La présidente de la CGEA a de son côté évoqué la faible présence de la femme au niveau décisionnel. Saida Neghza qui est revenu sur le rôle de la femme et son implication dans la vie économique, politique et sociale a en effet affirmé qu’ «  en dépit des dispositions juridiques pour la protection des droits de la femme, elle est confrontée à certaines résistances sociales et culturelles  qui font que la femme ne participe pas à la prise de décision dans la vie politique et économique ».

Ce Forum sera, selon elle, une occasion d’échanger et de débattre  sur les moyens d’éliminer ces contradictions entre les textes de loi et la réalité. Il est également attendu de cette rencontre qui sera rehaussée par la tenue de sept panels animés des experts,  d’identifier les pesanteurs soci-culturels et sociologique limitant les efforts de la femme dans le processus de développement socio-économique du pays et proposer les actions visant à les lever, de se prononcer sur les pertinences de la politique des quotas dans l’implication des femmes et ses limites…

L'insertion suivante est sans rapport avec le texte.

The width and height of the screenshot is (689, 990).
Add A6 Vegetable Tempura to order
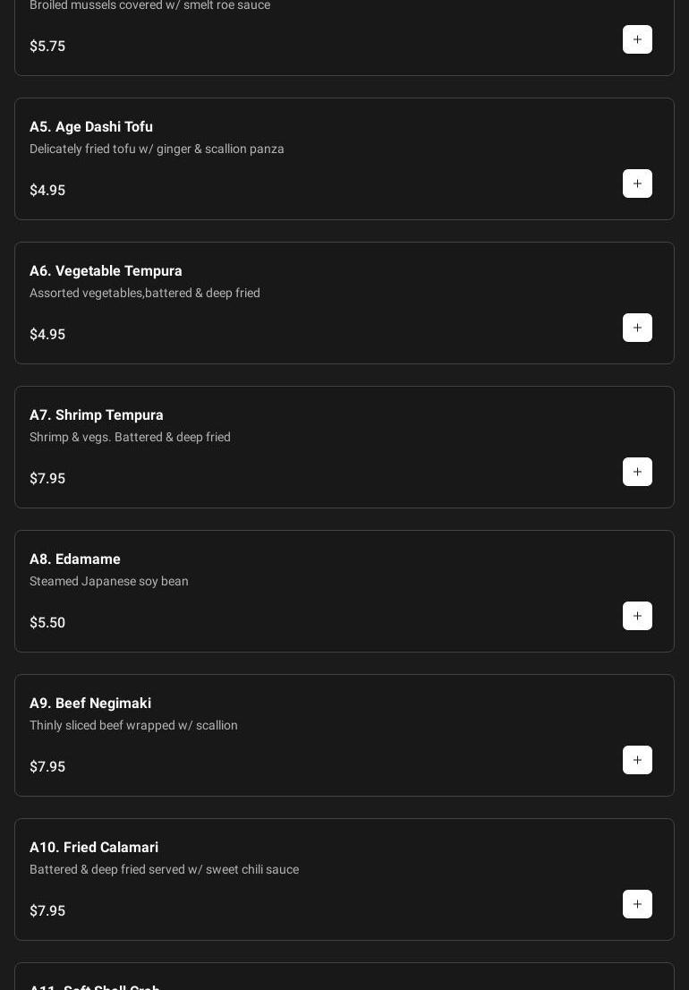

Le rôle de la femme dans d’autres secteurs d’activités a été aussi évoqué lors de cette première journée du Forum, comme c’est le cas  dans le secteur de l’environnement, qui a été mis en avant par la ministre de l’Environnement.

Plusieurs membres du gouvernement et responsables locaux et régionaux, à l’instar du directeur général de l’Organisation internationale du travail,  ont pris part à ce Forum qui prend fin aujourd’hui avec, notamment la lecture des recommandations.